Nel frattempo, in queste ore, è piena e bipartisan la solidarietà espressa da numerosi esponenti politici nei confronti del ministro Calderoli che ha raccontato di aver ricevuto una lettera di minacce relativa proprio al tema dell’autonomia differenziata: «Se non la smetti di attuare la politica di genocidio nei confronti del Sud, con la nostra potenza di fuoco noi vi uccideremo. Siamo la mafia, non ci costa niente uccidervi», recita il testo postato dallo stesso ministro sui social.
«Esprimo piena solidarietà al ministro Roberto Calderoli, vittima di gravi minacce di morte – ha dichiarato il governatore lombardo Attilio Fontana – Ancora una volta, una certa parte politica non si rende conto di come campagne politiche basate su vere e proprie fake news vadano a creare tensioni sociali immotivate. Roberto, grazie per il tuo lavoro. Continuiamo questa battaglia per modernizzare l’Italia».
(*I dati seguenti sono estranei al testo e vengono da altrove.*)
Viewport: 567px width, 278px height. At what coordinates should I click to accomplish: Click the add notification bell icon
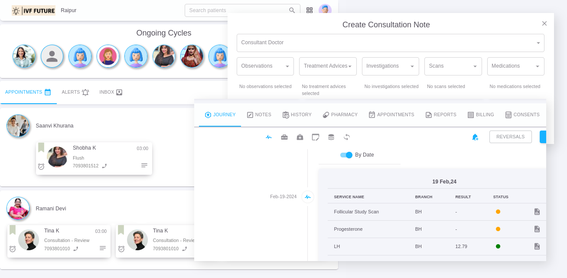[475, 137]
«Piena solidarietà a Roberto Calderoli e ferma condanna a ogni forma di intimidazione», ha affermato il sottosegretario all’Autonomia e ai Rapporti con il Consiglio regionale Mauro Piazza. «Sono sicuro che il ministro non solo non si farà spaventare, ma andrà avanti ancora più determinato di prima a lavorare per raggiungere il traguardo dell’autonomia» che, ha ricordato Piazza, «è già in Costituzione, non esiste quindi alcun attacco né all’unità del Paese, né tanto meno alle regioni del Sud. Al contrario potenziare l’autogoverno delle Regioni, è un’opportunità per tutti i territori».